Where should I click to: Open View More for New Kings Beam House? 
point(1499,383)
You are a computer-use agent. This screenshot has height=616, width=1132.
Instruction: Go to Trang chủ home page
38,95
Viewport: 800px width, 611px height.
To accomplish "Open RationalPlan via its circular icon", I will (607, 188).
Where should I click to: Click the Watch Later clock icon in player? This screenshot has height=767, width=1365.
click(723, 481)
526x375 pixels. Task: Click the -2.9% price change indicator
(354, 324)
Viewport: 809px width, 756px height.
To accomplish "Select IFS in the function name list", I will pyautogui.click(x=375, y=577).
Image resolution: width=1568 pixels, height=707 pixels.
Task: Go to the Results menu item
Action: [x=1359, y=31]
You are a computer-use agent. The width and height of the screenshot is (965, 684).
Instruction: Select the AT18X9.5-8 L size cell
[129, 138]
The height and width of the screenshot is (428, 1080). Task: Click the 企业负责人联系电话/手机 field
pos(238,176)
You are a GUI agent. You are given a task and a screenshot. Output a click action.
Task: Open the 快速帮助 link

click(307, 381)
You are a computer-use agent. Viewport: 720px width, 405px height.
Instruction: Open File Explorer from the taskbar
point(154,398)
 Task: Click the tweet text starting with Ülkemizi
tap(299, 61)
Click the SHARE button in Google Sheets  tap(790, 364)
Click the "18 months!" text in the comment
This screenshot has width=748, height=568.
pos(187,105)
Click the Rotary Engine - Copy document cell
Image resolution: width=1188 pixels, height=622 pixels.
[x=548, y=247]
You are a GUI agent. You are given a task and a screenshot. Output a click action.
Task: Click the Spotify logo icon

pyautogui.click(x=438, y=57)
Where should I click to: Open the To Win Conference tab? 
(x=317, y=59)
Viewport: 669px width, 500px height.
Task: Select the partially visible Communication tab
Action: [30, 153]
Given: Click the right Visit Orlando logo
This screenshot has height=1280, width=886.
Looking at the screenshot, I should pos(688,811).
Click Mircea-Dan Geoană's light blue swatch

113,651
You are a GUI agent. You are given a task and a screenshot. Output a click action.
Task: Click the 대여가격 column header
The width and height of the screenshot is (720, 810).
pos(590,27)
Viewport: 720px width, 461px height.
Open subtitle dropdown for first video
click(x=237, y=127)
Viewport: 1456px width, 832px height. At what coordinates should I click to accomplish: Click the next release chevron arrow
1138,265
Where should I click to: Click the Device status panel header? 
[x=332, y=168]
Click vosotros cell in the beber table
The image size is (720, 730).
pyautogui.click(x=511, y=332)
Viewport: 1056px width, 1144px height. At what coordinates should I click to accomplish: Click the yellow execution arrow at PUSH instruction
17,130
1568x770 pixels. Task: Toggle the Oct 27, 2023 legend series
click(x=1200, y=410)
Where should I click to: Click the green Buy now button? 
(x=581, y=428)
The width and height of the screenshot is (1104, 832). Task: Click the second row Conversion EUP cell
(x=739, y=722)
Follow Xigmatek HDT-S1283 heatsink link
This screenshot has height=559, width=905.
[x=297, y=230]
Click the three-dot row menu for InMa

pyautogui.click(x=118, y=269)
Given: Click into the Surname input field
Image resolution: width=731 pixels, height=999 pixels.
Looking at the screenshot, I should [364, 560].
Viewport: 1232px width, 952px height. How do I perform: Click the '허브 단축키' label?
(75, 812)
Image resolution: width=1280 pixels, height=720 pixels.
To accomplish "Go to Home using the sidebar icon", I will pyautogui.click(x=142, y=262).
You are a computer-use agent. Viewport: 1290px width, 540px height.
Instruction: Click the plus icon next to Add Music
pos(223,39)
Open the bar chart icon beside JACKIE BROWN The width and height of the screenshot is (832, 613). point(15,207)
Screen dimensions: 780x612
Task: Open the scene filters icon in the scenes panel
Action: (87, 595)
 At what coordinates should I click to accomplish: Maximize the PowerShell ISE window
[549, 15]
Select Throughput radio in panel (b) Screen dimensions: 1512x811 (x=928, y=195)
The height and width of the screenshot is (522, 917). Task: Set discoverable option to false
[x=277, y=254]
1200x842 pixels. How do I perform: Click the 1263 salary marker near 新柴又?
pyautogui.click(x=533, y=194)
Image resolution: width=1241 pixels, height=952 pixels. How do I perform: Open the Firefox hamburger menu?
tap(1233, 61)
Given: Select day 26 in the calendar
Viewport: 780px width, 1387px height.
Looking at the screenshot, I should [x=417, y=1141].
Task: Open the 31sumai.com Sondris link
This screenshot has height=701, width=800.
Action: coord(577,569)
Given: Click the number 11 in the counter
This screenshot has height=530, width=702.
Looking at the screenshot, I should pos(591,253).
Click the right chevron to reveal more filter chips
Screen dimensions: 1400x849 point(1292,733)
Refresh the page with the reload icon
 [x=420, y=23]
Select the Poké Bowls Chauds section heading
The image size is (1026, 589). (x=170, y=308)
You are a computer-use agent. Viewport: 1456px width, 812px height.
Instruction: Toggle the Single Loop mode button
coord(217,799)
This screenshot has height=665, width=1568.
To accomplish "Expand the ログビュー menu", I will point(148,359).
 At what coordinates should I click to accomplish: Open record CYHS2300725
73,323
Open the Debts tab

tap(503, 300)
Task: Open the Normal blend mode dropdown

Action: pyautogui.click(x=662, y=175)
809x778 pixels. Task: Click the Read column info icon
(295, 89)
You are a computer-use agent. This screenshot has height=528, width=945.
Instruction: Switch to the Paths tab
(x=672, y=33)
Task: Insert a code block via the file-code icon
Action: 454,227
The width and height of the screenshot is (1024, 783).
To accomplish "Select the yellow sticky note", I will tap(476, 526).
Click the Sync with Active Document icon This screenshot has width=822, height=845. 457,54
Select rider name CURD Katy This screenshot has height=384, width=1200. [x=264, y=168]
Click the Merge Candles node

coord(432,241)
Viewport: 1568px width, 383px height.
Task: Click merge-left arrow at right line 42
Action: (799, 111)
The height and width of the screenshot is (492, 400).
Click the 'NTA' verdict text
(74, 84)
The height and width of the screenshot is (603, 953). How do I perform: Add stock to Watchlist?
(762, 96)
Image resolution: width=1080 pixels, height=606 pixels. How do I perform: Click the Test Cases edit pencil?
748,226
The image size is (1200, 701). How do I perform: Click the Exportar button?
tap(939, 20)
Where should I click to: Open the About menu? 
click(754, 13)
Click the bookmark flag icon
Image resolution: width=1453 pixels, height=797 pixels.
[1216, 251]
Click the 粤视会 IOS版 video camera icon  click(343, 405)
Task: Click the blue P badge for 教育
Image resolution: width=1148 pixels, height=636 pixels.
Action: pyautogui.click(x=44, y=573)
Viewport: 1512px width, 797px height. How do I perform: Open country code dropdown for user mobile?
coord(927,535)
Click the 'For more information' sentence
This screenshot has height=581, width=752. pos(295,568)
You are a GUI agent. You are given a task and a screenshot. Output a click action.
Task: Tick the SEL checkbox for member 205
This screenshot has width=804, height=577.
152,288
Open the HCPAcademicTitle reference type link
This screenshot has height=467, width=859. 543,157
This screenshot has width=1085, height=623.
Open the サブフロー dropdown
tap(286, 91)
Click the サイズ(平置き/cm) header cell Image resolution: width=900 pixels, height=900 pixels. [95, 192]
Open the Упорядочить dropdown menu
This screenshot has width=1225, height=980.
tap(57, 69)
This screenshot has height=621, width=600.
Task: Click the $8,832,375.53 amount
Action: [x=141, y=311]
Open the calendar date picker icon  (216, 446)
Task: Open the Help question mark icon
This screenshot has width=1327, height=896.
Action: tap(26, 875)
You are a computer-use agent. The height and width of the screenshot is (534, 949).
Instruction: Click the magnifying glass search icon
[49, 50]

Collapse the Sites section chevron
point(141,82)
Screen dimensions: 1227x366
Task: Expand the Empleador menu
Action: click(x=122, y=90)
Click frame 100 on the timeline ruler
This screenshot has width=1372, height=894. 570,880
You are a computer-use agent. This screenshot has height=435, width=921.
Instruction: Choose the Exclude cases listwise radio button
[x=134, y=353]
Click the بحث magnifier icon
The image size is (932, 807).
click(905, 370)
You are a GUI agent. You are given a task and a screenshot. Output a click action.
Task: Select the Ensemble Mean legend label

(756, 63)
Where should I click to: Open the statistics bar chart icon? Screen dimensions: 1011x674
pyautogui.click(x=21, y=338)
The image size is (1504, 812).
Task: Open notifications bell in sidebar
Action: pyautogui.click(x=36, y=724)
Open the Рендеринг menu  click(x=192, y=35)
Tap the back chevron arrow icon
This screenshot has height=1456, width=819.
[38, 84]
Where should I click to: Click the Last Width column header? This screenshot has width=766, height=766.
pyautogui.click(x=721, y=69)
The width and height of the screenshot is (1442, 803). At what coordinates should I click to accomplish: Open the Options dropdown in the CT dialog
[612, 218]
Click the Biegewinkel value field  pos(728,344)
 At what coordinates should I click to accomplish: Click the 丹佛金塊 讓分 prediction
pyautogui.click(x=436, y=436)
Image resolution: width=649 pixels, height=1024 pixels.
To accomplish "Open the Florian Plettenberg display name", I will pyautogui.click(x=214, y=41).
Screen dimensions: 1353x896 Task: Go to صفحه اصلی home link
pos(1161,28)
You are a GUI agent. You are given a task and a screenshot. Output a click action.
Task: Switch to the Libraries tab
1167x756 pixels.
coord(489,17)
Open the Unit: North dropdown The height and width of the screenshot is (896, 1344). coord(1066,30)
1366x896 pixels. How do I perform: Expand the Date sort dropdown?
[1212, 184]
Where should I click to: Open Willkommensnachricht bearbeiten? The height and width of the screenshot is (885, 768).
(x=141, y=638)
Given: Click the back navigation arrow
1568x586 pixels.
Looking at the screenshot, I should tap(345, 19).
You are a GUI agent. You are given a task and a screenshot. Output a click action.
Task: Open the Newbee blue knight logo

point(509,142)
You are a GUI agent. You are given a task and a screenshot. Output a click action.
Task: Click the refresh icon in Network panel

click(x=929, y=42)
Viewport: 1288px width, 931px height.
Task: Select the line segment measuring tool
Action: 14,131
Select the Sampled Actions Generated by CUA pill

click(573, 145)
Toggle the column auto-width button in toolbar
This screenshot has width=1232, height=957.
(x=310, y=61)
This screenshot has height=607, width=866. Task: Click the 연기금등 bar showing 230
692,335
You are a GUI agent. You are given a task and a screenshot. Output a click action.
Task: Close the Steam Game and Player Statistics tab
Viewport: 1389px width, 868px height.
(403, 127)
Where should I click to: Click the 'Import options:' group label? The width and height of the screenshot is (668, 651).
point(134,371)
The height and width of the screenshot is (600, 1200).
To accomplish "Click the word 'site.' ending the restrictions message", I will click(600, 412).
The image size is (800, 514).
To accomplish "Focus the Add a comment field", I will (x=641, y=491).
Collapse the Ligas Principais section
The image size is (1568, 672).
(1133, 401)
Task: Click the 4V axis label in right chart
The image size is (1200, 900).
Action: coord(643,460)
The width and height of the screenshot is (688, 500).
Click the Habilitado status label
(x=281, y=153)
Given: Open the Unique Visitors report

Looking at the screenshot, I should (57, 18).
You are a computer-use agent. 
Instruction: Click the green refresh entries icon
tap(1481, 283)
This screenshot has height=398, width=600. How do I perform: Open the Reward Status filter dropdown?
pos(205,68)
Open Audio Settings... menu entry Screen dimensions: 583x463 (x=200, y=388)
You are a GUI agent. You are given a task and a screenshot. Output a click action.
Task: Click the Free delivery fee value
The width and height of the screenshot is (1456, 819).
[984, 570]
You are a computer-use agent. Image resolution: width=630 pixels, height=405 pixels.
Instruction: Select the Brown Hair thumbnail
┄┄┄┄┄┄┄┄┄┄
Look above for the line holding "Task: Select the Ensemble Mean legend label", then set down exactly that line and every line after it up to and including the line holding "Given: Click the back navigation arrow", with nothing else.

* _RESULT FOR THIS TASK_:
Task: Select the Ensemble Mean legend label

(756, 63)
Where should I click to: Open the statistics bar chart icon? Screen dimensions: 1011x674
pyautogui.click(x=21, y=338)
The image size is (1504, 812).
Task: Open notifications bell in sidebar
Action: pyautogui.click(x=36, y=724)
Open the Рендеринг menu  click(x=192, y=35)
Tap the back chevron arrow icon
This screenshot has height=1456, width=819.
[38, 84]
Where should I click to: Click the Last Width column header? This screenshot has width=766, height=766.
pyautogui.click(x=721, y=69)
The width and height of the screenshot is (1442, 803). At what coordinates should I click to accomplish: Open the Options dropdown in the CT dialog
[612, 218]
Click the Biegewinkel value field  pos(728,344)
 At what coordinates should I click to accomplish: Click the 丹佛金塊 讓分 prediction
pyautogui.click(x=436, y=436)
Image resolution: width=649 pixels, height=1024 pixels.
To accomplish "Open the Florian Plettenberg display name", I will pyautogui.click(x=214, y=41).
Screen dimensions: 1353x896 Task: Go to صفحه اصلی home link
pos(1161,28)
You are a GUI agent. You are given a task and a screenshot. Output a click action.
Task: Switch to the Libraries tab
1167x756 pixels.
coord(489,17)
Open the Unit: North dropdown The height and width of the screenshot is (896, 1344). coord(1066,30)
1366x896 pixels. How do I perform: Expand the Date sort dropdown?
[1212, 184]
Where should I click to: Open Willkommensnachricht bearbeiten? The height and width of the screenshot is (885, 768).
(x=141, y=638)
Given: Click the back navigation arrow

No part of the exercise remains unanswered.